Metro-East Living

Lost phone causes anxious moments

It’s official! I’m him. That guy I’ve sworn I’d never become.

You know him. He looks down at his phone non-stop. Texts. E-mails. Facebook. Five minutes can’t pass without an update on his phone, from someone, somewhere. That Guy.

The same guy who used to scold his children for texting at the dinner table, now wipes ketchup from his own phone a lot.

Mr. Hypocrite.

Reminisces about the good old days when there were no cell phones.

“Remember when we could sneak away for a few hours and really, really sneak away?”

“Remember when that first mobile phone fit in a gym bag in the trunk?”

Now, he can’t go a few minutes without a quick glimpse, post or response.

Humbly, I came face-to-face with my phone issues on Labor Day when I temporarily lost my phone. I found it hours later, but not until I had totally wasted the holiday looking for it. I was relieved that I found my phone, but also embarrassed. Relieved that I didn’t lose all my phone contacts, photos, old texts and emails. Embarrassed at what a big fuss I had made.

Every day, I work in communications for a local utility. I get frequent business-related phone calls, e-mails and texts, around-the-clock. So I work off my phone more than most people. But I’ve become That Guy.

My Labor Day began with cutting the grass at the house in Belleville that’s for sale. About three-fourths done, I discovered my phone was not on my hip or in my pocket. I checked my car and house, but no phone.

I figured I left it at my new home in O’Fallon. I finished cutting the yard and drove home only to not find my phone there. Panic started. I went by the local Circle K where I stopped for coffee that morning. No phone there, either.

I drove back to my Belleville home and checked the yard again. Step to step. No phone. My behavior may have alarmed my former neighbors. But they’ve seen it before. There’s Mackin searching the yard again. What do you think he lost this time — phone, keys or wallet?

I went back and forth from O’Fallon to Belleville several more times. Went to the Circle K store twice. Asked clerks. No phone, sir. My blood pressure and anxiety rising. It was ridiculous.

It was Labor Day. Parades and barbecues. I was focused only on finding my lost cell phone. I’m not proud.

I went by the local Verizon store. They were helpful. We were able to use the “Find my iPhone” application which had been activated on my account. Through a satellite map, it showed my lost cell phone was at my Belleville home. I got in my car and drove from Fairview Heights to Belleville. Checked my yard for a beeping phone. No phone anywhere. I was muttering aloud to myself. Again.

To get to the end of this story: That evening after eating dinner with my wife, I went back to my Belleville home for one last look outside at dusk. There in the backyard, near the neighbor’s wooden fence, was my cell phone lying by itself, still in its black case. Because it was enclosed in its case, there were no rings or alarms. I swore to myself that I walked by that area of the yard at least a half dozen times. Whew. Immediately, I could feel the tension ease out of my shoulders.

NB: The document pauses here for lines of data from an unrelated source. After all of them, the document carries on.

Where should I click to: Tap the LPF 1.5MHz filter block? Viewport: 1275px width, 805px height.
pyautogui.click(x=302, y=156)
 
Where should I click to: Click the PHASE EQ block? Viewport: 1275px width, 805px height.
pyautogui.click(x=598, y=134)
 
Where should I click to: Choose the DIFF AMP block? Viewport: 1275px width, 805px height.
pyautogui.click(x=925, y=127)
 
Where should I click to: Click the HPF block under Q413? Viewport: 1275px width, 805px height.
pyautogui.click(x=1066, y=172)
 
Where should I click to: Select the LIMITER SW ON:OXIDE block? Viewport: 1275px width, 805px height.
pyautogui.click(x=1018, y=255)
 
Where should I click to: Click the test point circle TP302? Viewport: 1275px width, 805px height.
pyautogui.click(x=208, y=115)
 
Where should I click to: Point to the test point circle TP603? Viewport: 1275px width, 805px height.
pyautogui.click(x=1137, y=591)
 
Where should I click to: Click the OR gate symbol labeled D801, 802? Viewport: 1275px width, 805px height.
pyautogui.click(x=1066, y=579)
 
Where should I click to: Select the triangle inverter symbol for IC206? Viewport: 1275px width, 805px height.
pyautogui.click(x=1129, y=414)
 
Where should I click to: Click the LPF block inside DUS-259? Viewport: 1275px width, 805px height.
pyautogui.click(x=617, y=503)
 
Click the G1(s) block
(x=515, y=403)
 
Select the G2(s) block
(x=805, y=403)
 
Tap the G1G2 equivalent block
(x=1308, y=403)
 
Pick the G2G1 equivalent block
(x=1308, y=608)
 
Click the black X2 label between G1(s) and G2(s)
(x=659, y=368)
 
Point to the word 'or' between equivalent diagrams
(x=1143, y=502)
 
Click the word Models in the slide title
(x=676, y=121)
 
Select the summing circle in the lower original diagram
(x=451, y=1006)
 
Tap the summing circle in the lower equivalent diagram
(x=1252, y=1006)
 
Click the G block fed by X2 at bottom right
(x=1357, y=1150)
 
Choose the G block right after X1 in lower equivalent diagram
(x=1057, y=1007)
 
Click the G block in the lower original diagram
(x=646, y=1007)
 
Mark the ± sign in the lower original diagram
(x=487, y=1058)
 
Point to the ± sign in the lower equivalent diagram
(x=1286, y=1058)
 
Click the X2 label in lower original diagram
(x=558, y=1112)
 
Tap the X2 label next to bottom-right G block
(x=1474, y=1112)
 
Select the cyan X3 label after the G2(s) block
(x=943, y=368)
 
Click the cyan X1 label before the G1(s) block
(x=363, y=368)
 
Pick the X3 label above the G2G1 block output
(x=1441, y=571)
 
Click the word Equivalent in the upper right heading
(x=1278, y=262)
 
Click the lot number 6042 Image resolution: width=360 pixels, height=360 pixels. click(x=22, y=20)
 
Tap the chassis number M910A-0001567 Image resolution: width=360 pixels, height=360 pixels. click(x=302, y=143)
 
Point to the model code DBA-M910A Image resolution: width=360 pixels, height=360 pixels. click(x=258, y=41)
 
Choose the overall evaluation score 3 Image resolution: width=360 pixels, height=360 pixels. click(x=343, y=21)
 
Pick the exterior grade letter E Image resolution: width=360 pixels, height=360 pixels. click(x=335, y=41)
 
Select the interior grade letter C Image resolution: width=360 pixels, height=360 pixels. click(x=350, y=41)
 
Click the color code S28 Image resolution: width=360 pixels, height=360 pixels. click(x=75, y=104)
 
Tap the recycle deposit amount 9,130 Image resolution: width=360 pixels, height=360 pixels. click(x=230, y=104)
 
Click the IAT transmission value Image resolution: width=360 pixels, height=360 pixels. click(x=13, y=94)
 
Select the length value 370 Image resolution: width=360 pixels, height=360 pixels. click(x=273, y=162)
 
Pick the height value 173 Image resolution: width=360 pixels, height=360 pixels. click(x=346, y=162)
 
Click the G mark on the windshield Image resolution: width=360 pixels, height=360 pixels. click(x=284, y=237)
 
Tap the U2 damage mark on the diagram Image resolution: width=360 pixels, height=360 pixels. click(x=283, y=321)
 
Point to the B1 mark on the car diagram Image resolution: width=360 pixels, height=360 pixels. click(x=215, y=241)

What did I learn about my Labor Day phone fiasco?

It was humbling. I’m trying to stay more engaged with the world around me. I don’t want to be that guy I’d swore I never become. You know him. Disengaged. Phone focused. Fact is, he’s looking busy and important, but is usually reading sports or texts from his golf buddies, or watching cute pet videos on Facebook.

I need to step back. I was phoneless for one full day but had missed very little. No phone calls. A few spam emails. A couple of texts. My world continued to move forward. No emergencies.

As a result, a few personal pledges:

When working outdoors, the phone stays indoors.

I won’t blame the clerks at Circle K for taking my phone just because I liked QuikTrip stores a lot better.

No more phone during meals, conversations, or special events like weddings, funerals, meetings, or speeches.

No more texts or e-mails to a person in the same room as me.

There was also good news: I learned my smart phone is a lot calmer and smarter than I am. I’m more relaxed now because I know I can lose my phone and my lost phone can find itself without me getting myself all worked up.